Mean Woman Blues
CHAPTER ONE
May is the cruelest month.
September has its moments, being hurricane season, but its meanness is unreliable. May is a sure thing.
On Mother’s Day, give or take a week or so, the Formosans swarm, only slightly less consistent than the swallows at Capistrano. They continue their inexorable flight, sometimes in terrifying indoor clouds, well into summer.
Formosan termites, accidentally imported some years ago, are eating the city of New Orleans. They are doing it not in bug-sized nibbles, but in greedy gulps that some people say they can actually hear. They swear that in the dark of night, as they lie awake kissing their investments good-bye, they can hear the buzz of so many tiny saws, mandibles chomping their floorboards.
Perhaps they are merely blessed with good imaginations, but a visitor who arrives in the merry month, strolls a few blocks, and finds himself wearing a vest of termites may be inclined to credit them.
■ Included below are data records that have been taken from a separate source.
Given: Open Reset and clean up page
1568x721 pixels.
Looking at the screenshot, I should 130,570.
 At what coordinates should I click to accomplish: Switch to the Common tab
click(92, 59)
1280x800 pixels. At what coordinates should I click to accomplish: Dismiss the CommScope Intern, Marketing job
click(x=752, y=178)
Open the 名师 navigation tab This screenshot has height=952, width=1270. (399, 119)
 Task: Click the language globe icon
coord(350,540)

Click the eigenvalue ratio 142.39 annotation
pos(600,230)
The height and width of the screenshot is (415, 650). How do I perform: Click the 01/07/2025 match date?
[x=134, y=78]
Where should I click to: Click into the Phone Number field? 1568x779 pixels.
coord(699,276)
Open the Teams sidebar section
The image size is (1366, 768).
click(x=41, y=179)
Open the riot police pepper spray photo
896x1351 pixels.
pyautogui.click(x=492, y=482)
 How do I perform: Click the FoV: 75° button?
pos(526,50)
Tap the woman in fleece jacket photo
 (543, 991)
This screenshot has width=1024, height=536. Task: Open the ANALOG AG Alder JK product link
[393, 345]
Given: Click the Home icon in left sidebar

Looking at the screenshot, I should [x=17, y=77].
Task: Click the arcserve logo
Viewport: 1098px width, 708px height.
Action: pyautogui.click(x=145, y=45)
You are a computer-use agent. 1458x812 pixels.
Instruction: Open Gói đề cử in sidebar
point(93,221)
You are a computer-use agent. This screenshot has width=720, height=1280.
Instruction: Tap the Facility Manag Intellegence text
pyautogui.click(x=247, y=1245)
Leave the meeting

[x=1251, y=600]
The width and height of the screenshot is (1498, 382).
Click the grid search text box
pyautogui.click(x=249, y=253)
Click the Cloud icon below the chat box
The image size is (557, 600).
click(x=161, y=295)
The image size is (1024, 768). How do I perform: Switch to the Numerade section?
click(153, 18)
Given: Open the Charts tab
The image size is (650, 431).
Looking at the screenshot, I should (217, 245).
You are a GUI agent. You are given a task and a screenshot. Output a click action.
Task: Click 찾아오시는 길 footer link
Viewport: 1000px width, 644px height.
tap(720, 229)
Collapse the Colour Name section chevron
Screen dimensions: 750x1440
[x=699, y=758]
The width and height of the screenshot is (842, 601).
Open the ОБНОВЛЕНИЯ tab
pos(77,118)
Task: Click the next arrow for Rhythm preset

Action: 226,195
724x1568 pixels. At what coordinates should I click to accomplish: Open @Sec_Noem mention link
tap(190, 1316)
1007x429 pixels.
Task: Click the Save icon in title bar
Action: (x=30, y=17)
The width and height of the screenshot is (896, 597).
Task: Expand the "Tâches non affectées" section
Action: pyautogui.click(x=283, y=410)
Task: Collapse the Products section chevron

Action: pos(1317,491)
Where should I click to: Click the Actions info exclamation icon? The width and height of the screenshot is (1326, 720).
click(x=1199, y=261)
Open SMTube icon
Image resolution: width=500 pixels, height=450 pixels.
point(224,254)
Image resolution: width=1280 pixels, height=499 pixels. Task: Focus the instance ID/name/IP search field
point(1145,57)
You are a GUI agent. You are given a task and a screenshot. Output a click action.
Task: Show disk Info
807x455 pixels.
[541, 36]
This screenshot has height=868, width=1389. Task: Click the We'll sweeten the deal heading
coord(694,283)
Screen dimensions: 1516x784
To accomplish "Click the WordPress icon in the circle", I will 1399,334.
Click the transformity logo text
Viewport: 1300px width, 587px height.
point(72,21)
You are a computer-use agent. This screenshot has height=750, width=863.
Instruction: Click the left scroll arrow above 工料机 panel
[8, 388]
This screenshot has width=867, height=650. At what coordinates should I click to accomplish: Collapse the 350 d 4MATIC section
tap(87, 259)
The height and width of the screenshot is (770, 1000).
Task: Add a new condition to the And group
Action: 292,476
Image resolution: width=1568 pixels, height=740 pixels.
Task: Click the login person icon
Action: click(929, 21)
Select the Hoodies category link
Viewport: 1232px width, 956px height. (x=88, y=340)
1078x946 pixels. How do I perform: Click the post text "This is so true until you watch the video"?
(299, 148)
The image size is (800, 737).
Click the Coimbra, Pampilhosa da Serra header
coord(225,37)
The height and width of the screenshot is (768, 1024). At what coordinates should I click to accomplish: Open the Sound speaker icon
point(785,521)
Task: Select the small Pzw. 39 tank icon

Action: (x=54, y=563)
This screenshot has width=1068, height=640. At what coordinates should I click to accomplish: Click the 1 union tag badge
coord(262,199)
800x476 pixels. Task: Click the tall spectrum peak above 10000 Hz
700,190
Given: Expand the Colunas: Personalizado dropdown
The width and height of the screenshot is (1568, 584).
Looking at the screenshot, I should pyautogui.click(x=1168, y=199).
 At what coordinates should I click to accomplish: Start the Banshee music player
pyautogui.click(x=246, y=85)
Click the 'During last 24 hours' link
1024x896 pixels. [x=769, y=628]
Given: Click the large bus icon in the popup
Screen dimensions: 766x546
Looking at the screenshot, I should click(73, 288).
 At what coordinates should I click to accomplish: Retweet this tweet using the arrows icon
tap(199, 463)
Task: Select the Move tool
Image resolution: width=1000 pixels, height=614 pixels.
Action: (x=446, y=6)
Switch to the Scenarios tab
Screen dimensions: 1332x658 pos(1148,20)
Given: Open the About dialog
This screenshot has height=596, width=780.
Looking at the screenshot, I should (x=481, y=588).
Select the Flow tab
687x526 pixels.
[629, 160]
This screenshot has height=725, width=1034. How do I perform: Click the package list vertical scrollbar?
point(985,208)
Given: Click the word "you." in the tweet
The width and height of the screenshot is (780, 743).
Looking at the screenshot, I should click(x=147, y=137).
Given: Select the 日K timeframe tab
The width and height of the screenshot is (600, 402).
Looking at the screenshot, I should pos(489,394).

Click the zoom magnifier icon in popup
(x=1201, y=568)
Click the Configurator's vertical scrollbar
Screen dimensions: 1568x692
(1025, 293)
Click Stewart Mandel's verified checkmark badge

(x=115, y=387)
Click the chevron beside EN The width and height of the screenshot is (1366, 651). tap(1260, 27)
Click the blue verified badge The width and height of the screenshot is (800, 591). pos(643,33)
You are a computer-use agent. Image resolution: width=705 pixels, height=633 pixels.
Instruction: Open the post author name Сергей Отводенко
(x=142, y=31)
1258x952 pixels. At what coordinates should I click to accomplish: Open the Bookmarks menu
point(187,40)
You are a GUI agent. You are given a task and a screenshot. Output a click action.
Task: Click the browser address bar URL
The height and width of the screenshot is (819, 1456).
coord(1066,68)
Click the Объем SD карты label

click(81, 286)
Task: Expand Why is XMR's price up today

The unsuspecting stay-at-home finds himself in a fifties sci-fi film. It begins with a single bug. It may fall on his clothing or perhaps the desk upon which he’s writing. He brushes it off, and another falls, like an earwig from the eaves of a porch. He looks up and sees a few winged creatures bouncing off the chandelier. Odd, he thinks, and goes back to his reverie. And soon there are more bugs. And more. And more. The room may fill with them, thick shrouds of them, circling, diving, turning the air into a seething dark mass.
It may seem the sensible thing to run screaming for cover, but in fact there is an easier way: Our hero can simply turn off the light, and they will leave or die. Or he can just wait, if he can stand it. The winged ones, the alates, or breeders, have about a two-hour life span, between seven and nine KM, usually. Unless, of course, they manage to mate, in which case they will start a nest. The largest nest found to date had a diameter of three hundred feet.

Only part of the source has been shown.